As a seminarian in Newark, Baldacchino studied at the Immaculate Conception Seminary at Seton Hall University but lived at the Redemptoris Mater Archdiocesan Missionary Seminary.

Baldacchino’s formation was in part guided by the Neocatechumenal Way, a post-baptismal itinerary of Christian formation first approved by Pope Paul VI and supported by each of the subsequent popes.

Seminarians who discern their vocation while involved with the Neocatechumenal Way are encouraged to place special emphasis on the universal missionary character of the priesthood and offer themselves, at the discretion of their local bishop, in service to the New Evangelization anywhere in the world.

Baldacchino is the first graduate of a Redemptoris Mater seminary to serve as a diocesan bishop in a mainland U.S. diocese.

He was born on the European island country of Malta, to a family of four children. His family joined the Neocatechumenal Way while he was a child, but he was not initially drawn to the priesthood.

After studying science and chemistry at the University of Malta, he began working as a technical manager at a bottling plant. At age 28 he attended the 1989 World Youth Day in Santiago de Compostela, Spain, after which he became more involved in the Neocatechumenal Way.

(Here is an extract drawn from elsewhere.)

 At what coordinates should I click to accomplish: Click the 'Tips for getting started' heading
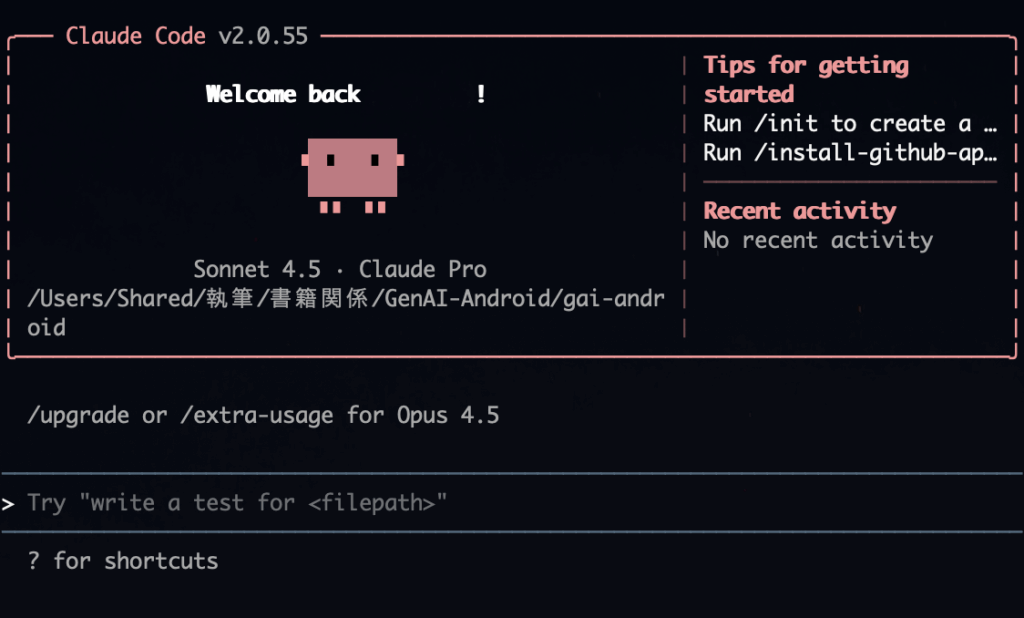pyautogui.click(x=805, y=79)
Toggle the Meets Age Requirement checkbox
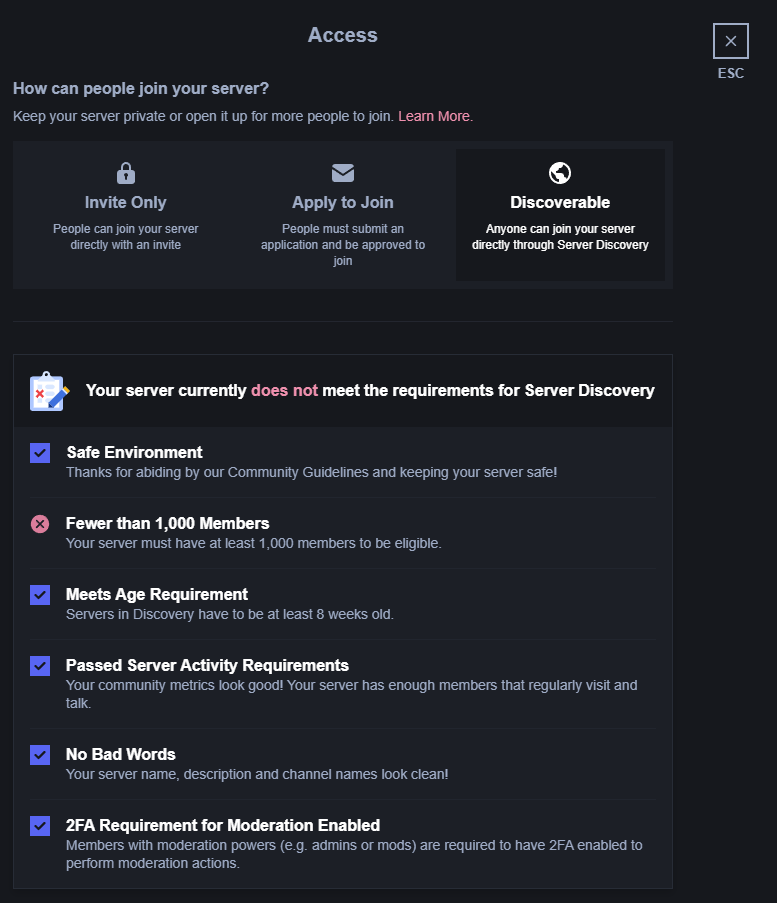Image resolution: width=777 pixels, height=903 pixels. tap(40, 595)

Through the movement he was sent on mission, during which he started to feel called to the priesthood, eventually being matched with the Redemptoris Mater seminary in Newark. He was ordained a priest for the Archdiocese of Newark on May 25, 1996.

Baldacchino served for over a decade as a missionary in the Turks and Caicos Islands in the Caribbean, and speaks Maltese, English, Italian, Creole, and Spanish.

The Diocese of Las Cruces was established in 1982. According to 2015 estimates, it has more than 236,600 Catholics, accounting for just over 42% of the area’s population.